I do not think it is a gross error to say that, often, in decades past, people worked slower. Apprenticing was still common. Working for one industry and one company for life still happened. But the advent of the microprocessor shifted this, and speed is increasing. In a single day I have finished a 150-page report with 25 appendices, fully structured and spell-checked, that would have taken me a week or longer just a few decades ago. We seem to live for speed.
That attitude, for a variety of reasons, often also infects expectations, both of founders, funders and perhaps especially wannabe "rich" new entrepreneurs. I think these short-run incubators are basically "dance partners... for one dance". Quick in and out.
Sometimes that works. If so, great. As Mark points out, Y Comb is rather like Harvard: there is such intense competition to get in, that it is rich with cream.
The problem, in my view, is this: the "quick in 'n out" model does not fit all potentially great innovation projects. Sometimes a project hits a wall for a while... maybe awaiting a change in a regulatory environment, or a new deep alliance, or a new technical innovation, or even current startups to stagnate and fail, or even for a new economic cycle swing. Patience may not be a virtue -- but it also can be pure reality. And the "quick in 'n out" style of business innovation does not take kindly to this other way of work. Does it? Am I wrong?
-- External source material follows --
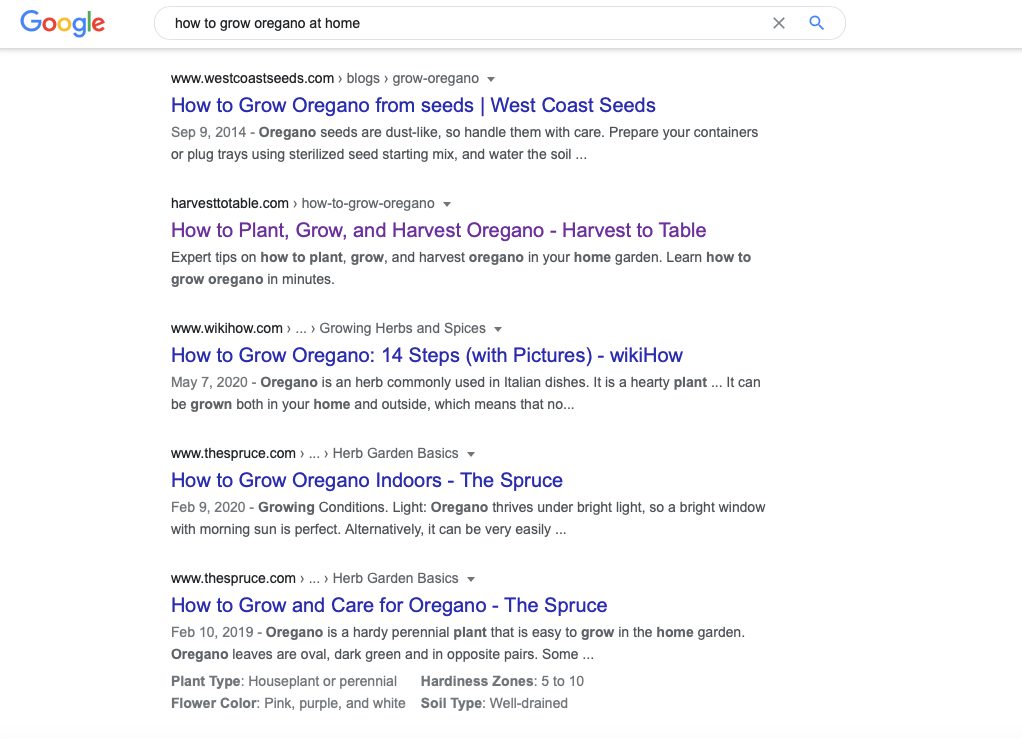This screenshot has width=1022, height=739.
Task: Open the Harvest to Table result link
Action: coord(438,230)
Mark would be one of the few I know who I would trust to really talk about "Root Cause" issues, in the NZ case. Maybe in another Antipodean Musing, he could descend to this evolutionary stratum.
I think one could make a case for momentum.
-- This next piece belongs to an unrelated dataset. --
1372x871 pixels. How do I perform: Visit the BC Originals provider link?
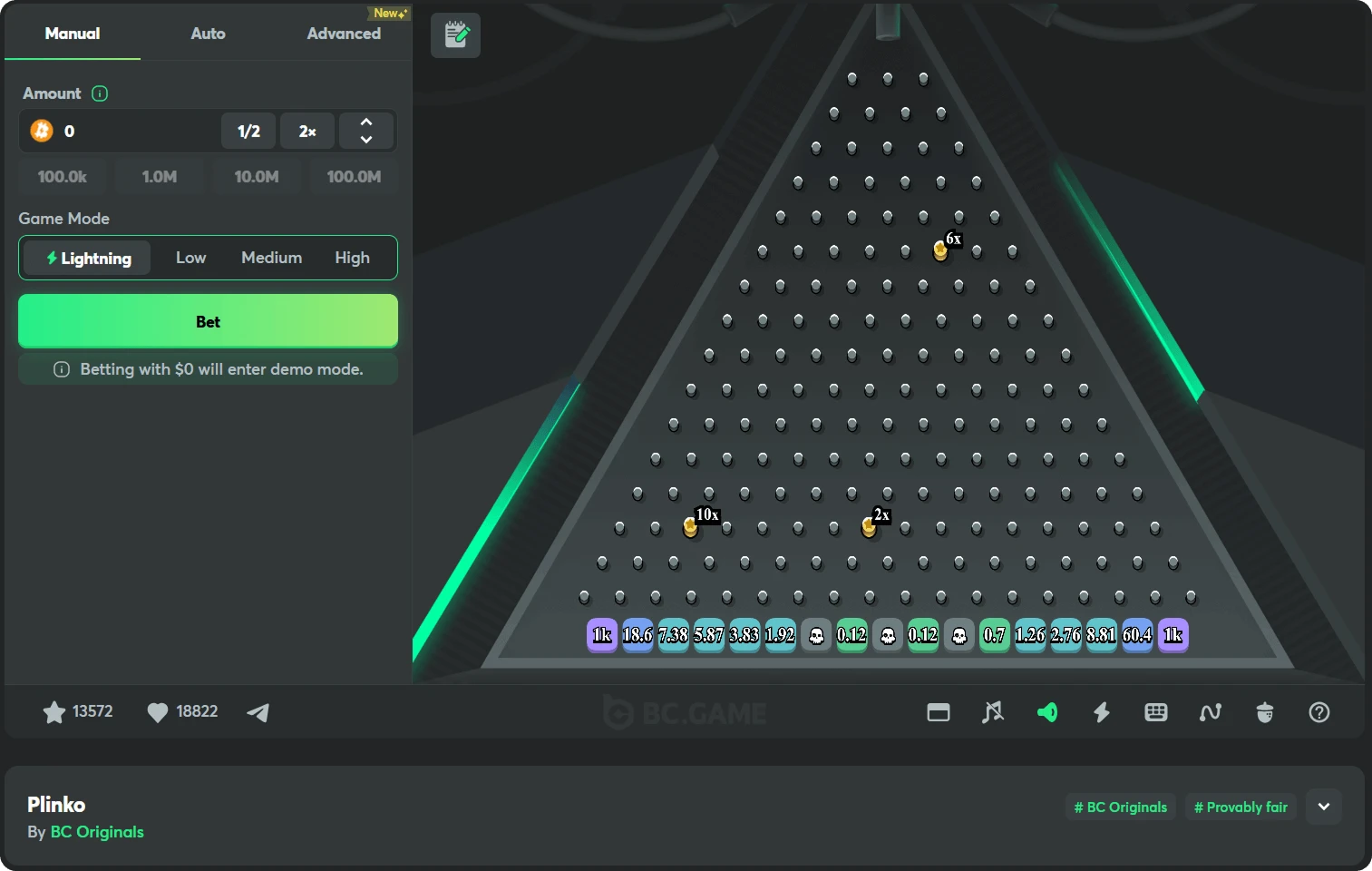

In a complex system of somewhat competitive players, each with different agenda, appetites for risk, timeframes, internal pressures/constraints/regulations, cashflows and so on, and each in their own world of "Two steps forward, one step back", what creates momentum?
We know what the answer is not. It is not any one puzzle piece in isolation. Timing alone will not do it. Funding alone will not create sustained expansion. Intelligence and AI, high performance teams, blah blah... no one piece will do it.
Because it is a system. A system.
I am not good at the subtleties of Mark's points. But it seems that he is saying that to create fluid momentum through crises... it helps to collect the parties in one room, and encourage them to dance with each other. If not daily, then weekly. Hmm.
The devil's argument is probably this: why not only dance virtually? I think I cannot even attempt an answer, because this would require entertaining VR as well as the conventional "video call", and probably a range of other possibilities/challenges.
What we know, e.g. from careful studies Google did, is that high performance teams come in all sorts of flavors, but share one common universal requirement: safety. In other words, even the shyest, meekest, quietest little mouse can regularly exercise a heard voice. I am not sure that virtual comms always do this; in my experience they struggle with more than a few people, and conversations are often "polished" and "simplified". Maybe that works in a corporate setting, but the entrepreneurial world is all about rough edges -- and they should not be polished out. If anything they should be magnified, much as they would be in art or music.
I have a deep fondness for the challenges faced by many universities globally. Often, I feel like what they struggle with is tech transfer. Universities are not made for that. But unless industry creates mechanisms that "pull" R&D from universities and commercialize "tech transfer" them, the system encourages waste and fakery by profs who are forced to meet demands by their grants. Pull. Pull is insufficient.
A thought experiment: what if NZ found a way to create massive pull for innovation? What would this, per se, do? Hmm. I rather imagine a number of things would change, foremost amongst them the sustainability and number of people employed to deliver that innovation. The horse would not just pull the cart, the horse would demand a cart with better wheels that is easier to pull!
I apologise. I do not have "the answers". I just feel like something fundamental in this "equation" feels out of balance. And will be most keen to hear what Mark suggests.